### Task description
Echo each of the following rows word for word, but omit the pictures from your copy.

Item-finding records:
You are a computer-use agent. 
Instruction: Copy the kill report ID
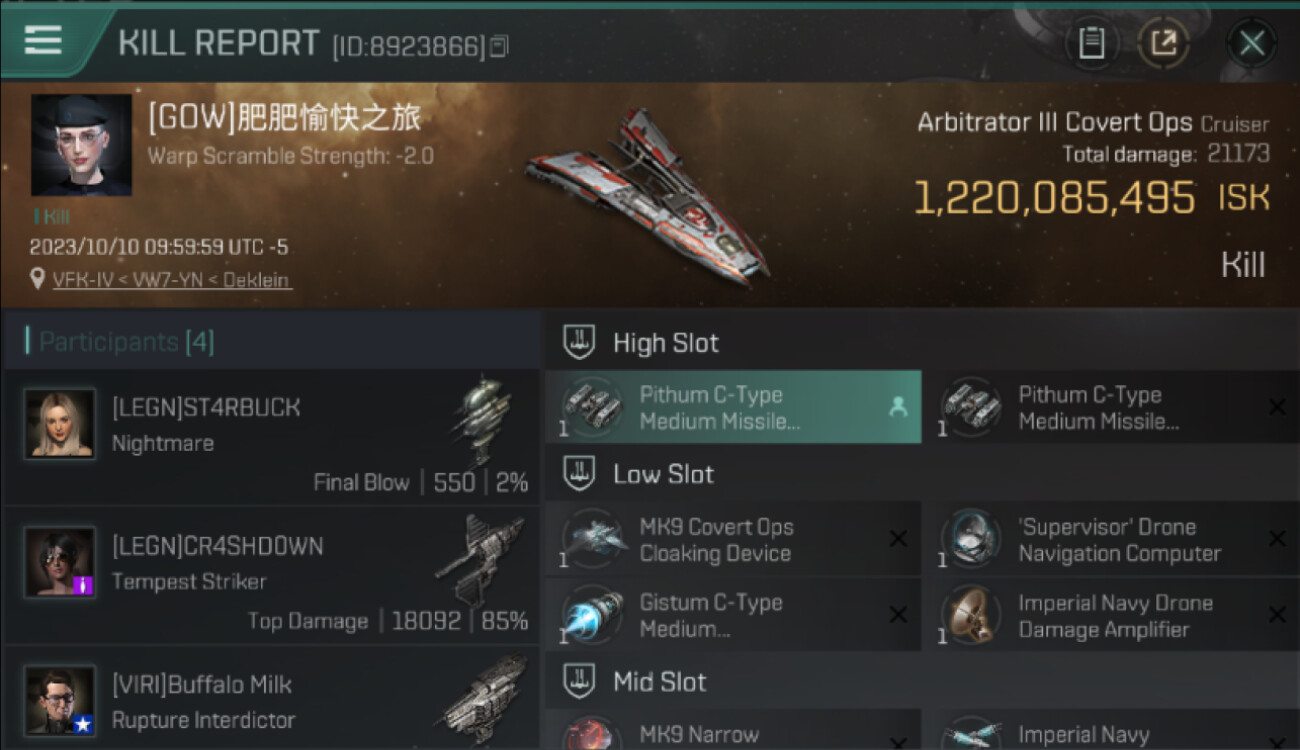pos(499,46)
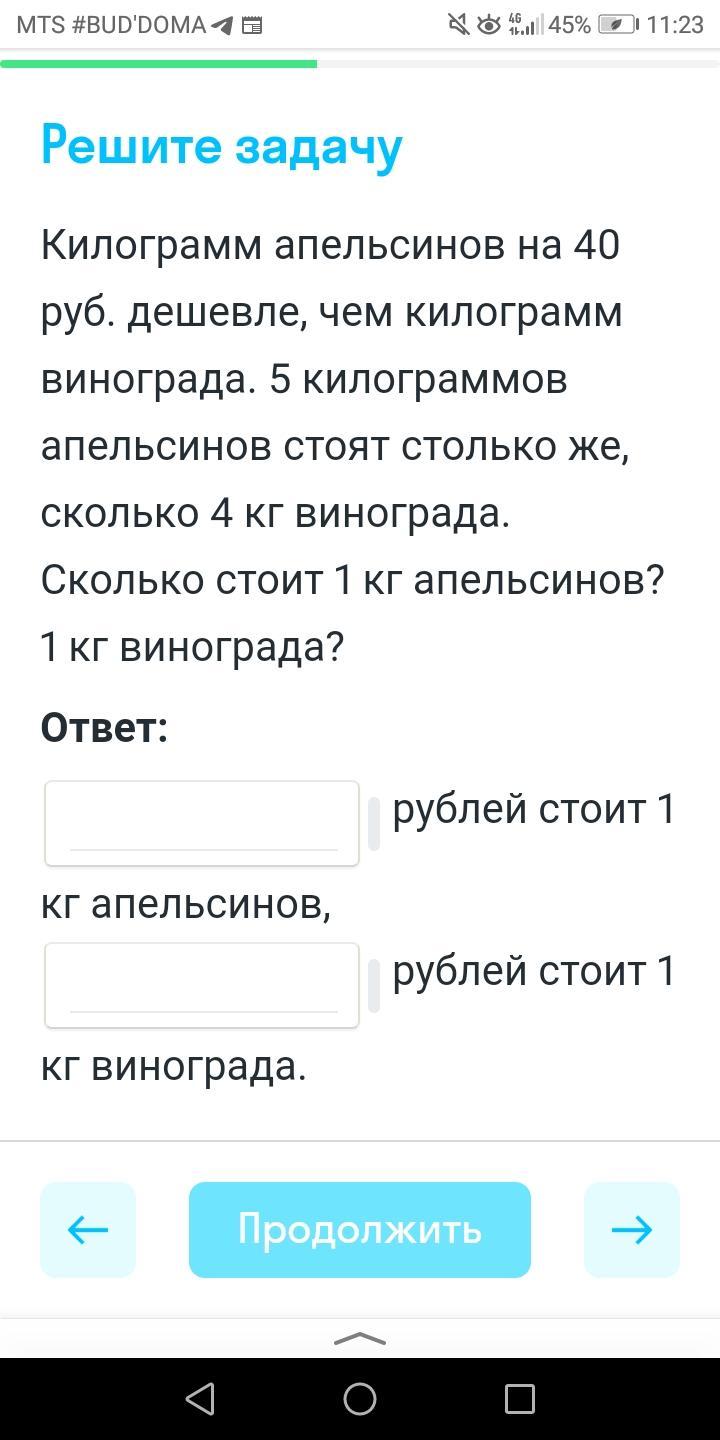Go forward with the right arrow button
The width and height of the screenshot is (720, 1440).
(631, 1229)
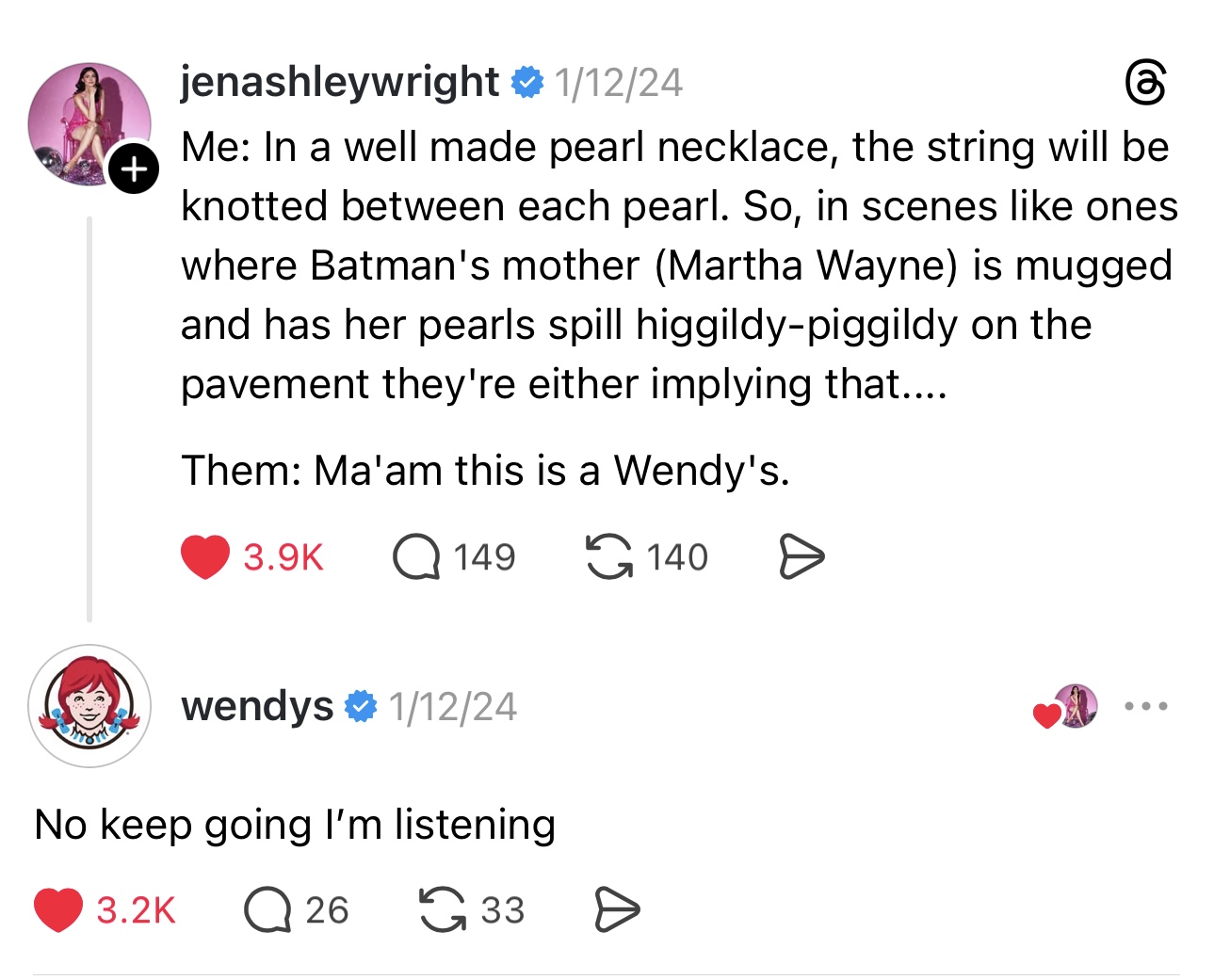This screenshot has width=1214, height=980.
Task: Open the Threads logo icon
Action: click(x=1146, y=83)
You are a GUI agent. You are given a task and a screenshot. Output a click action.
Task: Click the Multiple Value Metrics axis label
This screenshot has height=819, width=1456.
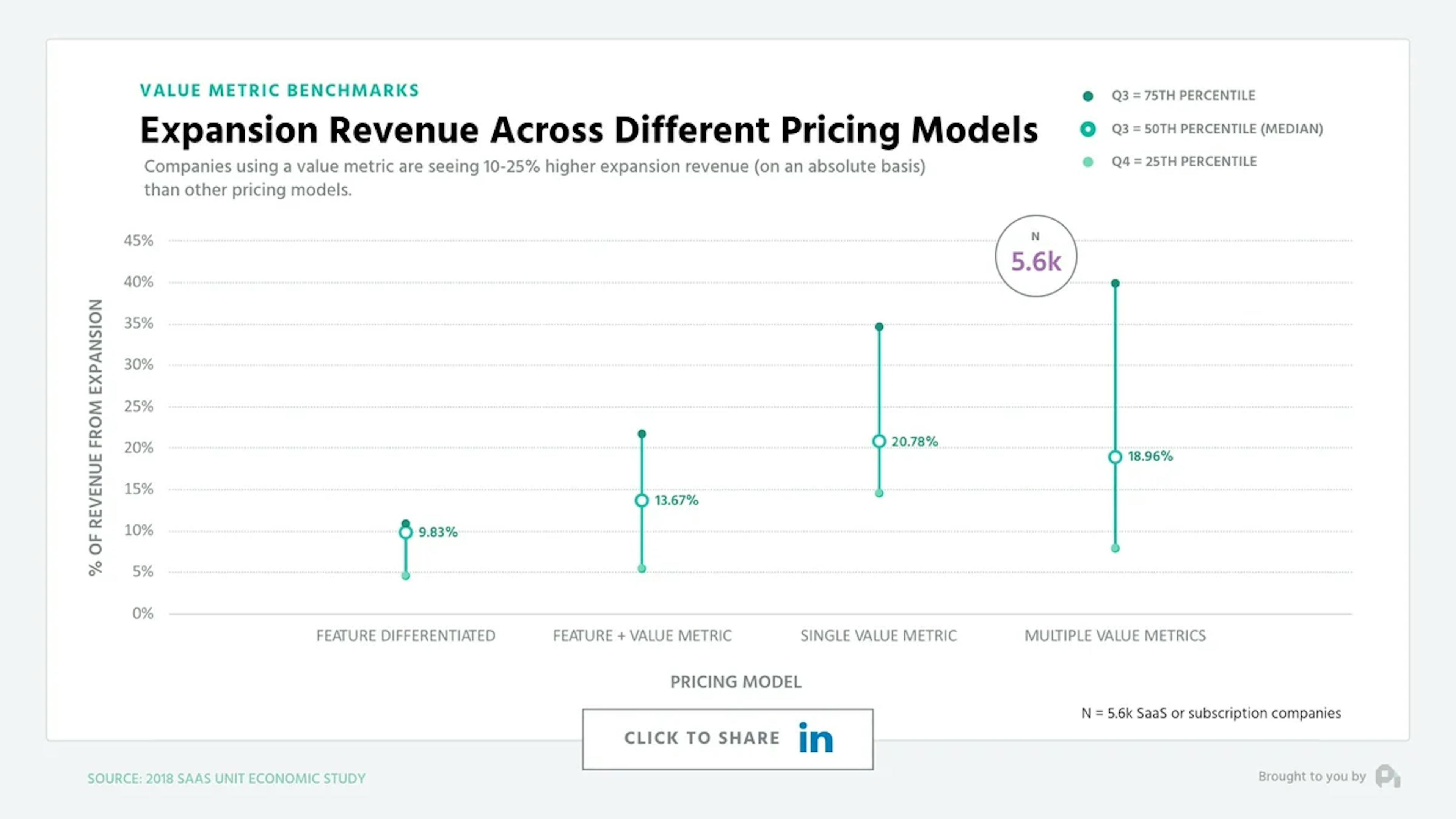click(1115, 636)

### The output
You are a computer-use agent. 
Instruction: Copy the kill report ID
pos(499,46)
Go forward with the right arrow button
The width and height of the screenshot is (720, 1440).
(631, 1229)
This screenshot has width=1214, height=980.
Task: Open the Threads logo icon
Action: click(x=1146, y=83)
You are a GUI agent. You are given a task and a screenshot. Output a click action.
Task: Click the Multiple Value Metrics axis label
This screenshot has height=819, width=1456.
click(1115, 636)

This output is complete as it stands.